=== Begin Enclosure ===

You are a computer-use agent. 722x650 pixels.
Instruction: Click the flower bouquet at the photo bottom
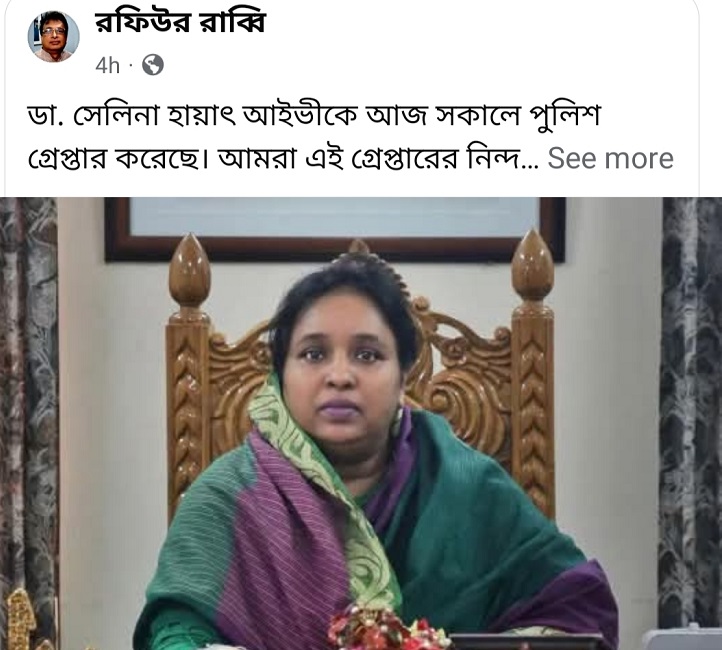click(388, 628)
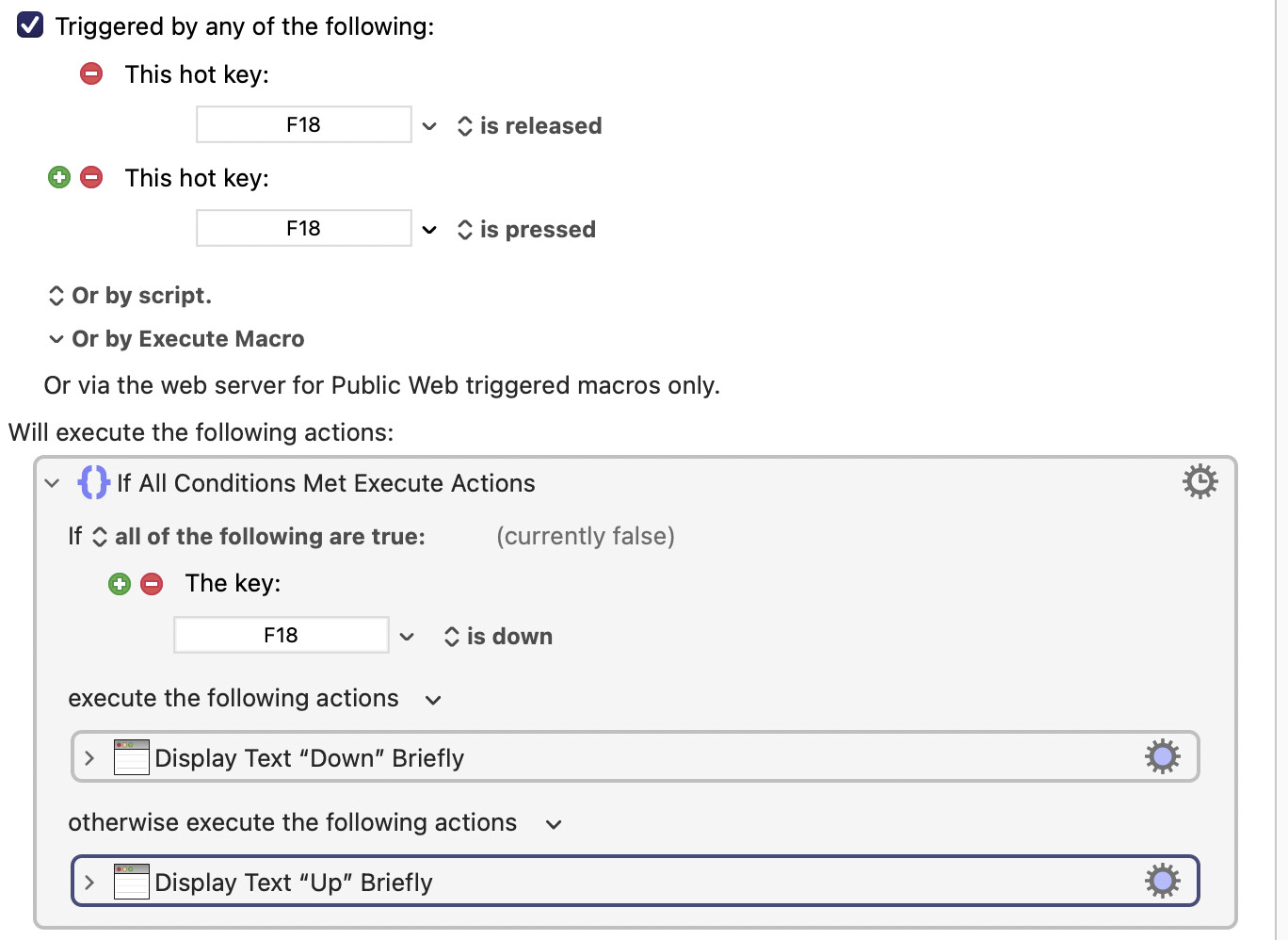Change the is pressed trigger option
Viewport: 1288px width, 940px height.
tap(526, 230)
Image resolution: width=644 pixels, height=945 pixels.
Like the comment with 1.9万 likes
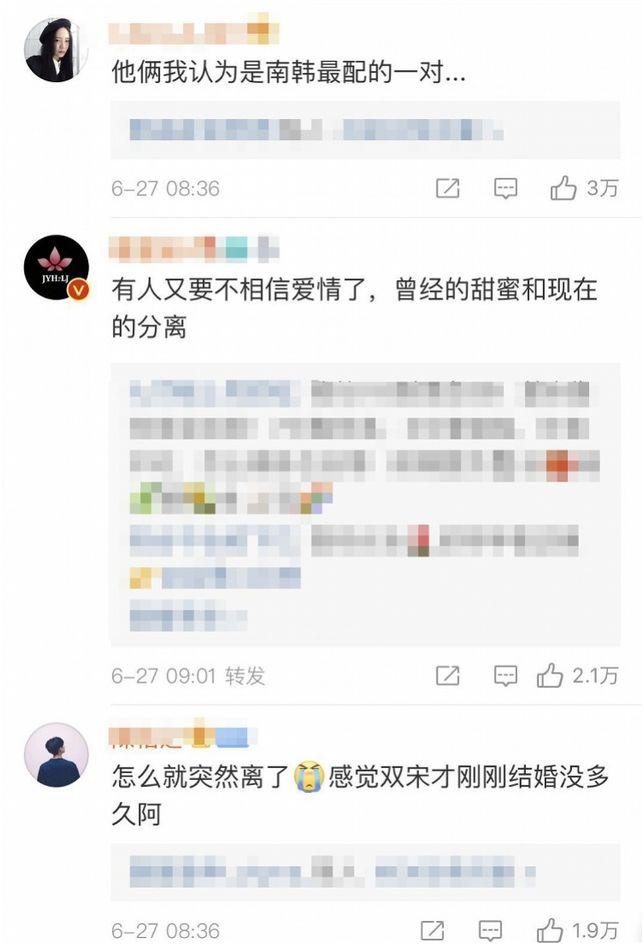577,931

=== End Enclosure ===

Goal of the exercise. Only the lines holding the string "pixels" are needed; copy each of them from the material above.

Result for this exercise.
You are a computer-use agent. 722x650 pixels.
Image resolution: width=644 pixels, height=945 pixels.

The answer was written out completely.